Use `std.compile.compile_info` to compare generated IR before and after your change:

```mojo
from std.compile import compile_info

def my_function(x: SIMD[DType.float32, 4]) -> SIMD[DType.float32, 4]:
return x + x

# Inspect optimized LLVM IR ("llvm" for unoptimized, "asm" for assembly)
comptime info = compile_info[my_function, emission_kind="llvm-opt"]()
print(info)

# Pattern-match on IR content
assert "fadd" in compile_info[my_function, emission_kind="llvm-opt"]()
```

**Workflow:** save IR before your change, apply change, compare. If IR is identical, the optimization is a no-op. Do not submit. If IR differs, run benchmarks to confirm measurable improvement.

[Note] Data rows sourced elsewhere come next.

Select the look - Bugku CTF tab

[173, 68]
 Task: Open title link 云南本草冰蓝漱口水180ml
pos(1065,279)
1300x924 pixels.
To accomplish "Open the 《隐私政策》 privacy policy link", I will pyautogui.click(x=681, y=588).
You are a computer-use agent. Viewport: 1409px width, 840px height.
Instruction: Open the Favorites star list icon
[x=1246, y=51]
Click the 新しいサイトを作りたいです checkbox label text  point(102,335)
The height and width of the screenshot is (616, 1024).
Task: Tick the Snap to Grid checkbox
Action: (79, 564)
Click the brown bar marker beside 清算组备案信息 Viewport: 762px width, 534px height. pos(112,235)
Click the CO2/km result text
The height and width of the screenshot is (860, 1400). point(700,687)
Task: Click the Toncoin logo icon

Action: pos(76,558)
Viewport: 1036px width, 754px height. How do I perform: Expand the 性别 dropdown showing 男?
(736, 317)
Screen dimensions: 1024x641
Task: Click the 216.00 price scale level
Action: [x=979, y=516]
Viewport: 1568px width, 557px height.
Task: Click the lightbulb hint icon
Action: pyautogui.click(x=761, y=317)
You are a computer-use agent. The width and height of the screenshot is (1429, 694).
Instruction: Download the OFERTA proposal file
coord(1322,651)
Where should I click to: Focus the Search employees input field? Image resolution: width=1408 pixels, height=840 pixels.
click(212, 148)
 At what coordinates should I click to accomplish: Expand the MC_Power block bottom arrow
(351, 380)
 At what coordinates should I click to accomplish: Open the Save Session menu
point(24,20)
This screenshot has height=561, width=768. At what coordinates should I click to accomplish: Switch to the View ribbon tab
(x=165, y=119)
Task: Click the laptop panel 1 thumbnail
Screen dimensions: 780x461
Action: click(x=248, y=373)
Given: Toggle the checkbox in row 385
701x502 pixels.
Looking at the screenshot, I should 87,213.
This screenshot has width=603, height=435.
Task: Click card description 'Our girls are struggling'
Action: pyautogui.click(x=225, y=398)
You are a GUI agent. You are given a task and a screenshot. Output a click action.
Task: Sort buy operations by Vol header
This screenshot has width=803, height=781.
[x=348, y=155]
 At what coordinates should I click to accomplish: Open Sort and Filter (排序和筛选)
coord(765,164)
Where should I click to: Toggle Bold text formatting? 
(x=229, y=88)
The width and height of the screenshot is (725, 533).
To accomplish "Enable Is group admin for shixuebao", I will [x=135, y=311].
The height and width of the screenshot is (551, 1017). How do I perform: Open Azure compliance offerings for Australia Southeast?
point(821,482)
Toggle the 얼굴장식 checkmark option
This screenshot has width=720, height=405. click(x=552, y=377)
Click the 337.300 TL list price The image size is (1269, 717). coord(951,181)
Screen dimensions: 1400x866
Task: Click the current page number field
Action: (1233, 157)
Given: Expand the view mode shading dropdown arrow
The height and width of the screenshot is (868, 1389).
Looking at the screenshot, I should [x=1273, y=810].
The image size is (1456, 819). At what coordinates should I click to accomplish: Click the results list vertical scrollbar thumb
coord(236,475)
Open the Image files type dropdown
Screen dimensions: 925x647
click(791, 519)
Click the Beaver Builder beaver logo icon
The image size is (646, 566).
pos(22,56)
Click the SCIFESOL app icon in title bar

- **Do not add manual fast paths that LLVM already optimizes.** E.g., `1 if b < 128 else _utf8_first_byte_sequence_length(b)` produces identical IR to just calling the function.
- **Verify alignment claims with benchmarks.** Cache-line alignment requires evidence.
- **Include before/after benchmark numbers in the PR description.**

## Code design

- **Reuse existing stdlib primitives.** Use `_memchr`/`_memchr_impl`, `clamp`, etc. rather than reimplementing. If a new algorithm is better, update the existing primitive.
- **Implement fast paths on `Span`**, not `List`. Then delegate upward.
- **Generalize type constraints.** Use trait conformance (e.g. `TrivialRegisterPassable`) rather than hard-coding a single type.
- **Use move semantics (`^`)**, not `.copy()`. Use `uninit_copy_n`, `uninit_move_n`, `destroy_n` for bulk operations.
- **Question two-pass patterns.** A "collect then delete" approach may be slower than single-pass. Benchmark to confirm.

## Benchmarks

```mojo
# CORRECT
@parameter
def bench_something(mut b: Bencher) raises:
var data = setup_data() # setup outside hot loop
@always_inline
def call_fn() unified {read}:
var result = black_box(data).some_operation(black_box(arg))
keep(result)
b.iter(call_fn)
```

- **Always `black_box()` inputs and `keep()` results.** Otherwise the compiler may optimize away the benchmark.
- **Setup goes outside `call_fn`.** Use `iter_with_setup` for destructive benchmarks. Setup must not raise.
- **Data must match the described scenario.** If the docstring says "element in the middle", verify it.
- **Provide benchmarks for performance PRs**, covering both small and large inputs.

## Testing

- **Add unicode test cases** for any string/byte operation.
- **Cover both hit and miss paths** in search/contains tests.
- **Add edge cases:** `start > end`, out-of-bounds indices, empty input, exact-width.
- **Tests for `Writable` must use `check_write_to`**, not `String(x)` or `repr(x)`.

## SIMD / memory safety

- **Validate pointer arithmetic** before low-level memory access. Clamp `[start, end]` into `[0, len]` before `memcmp`.
- **Check for negative `pos_in_block`** in reverse SIMD scans with `count_leading_zeros`.
- **Verify `vectorized_end`** accounts for full SIMD block width to prevent OOB reads.
- **SIMD test comments must be platform-agnostic.** Write "exercises both SIMD path and scalar tail" instead of assuming 64-byte width.

## Writable trait (stdlib-specific additions to mojo-syntax)

The `mojo-syntax` skill covers basic `Writable` patterns. Additional stdlib-contributing rules:

- **`write_to` and `write_repr_to` must not allocate.** No `repr()`, `String(x)`, or heap-allocating calls inside these methods.
- **Use `FormatStruct`** from `format._utils` for consistent repr formatting of structured types.
- **Add an explicit `else` fallback** in enum-style `write_to`.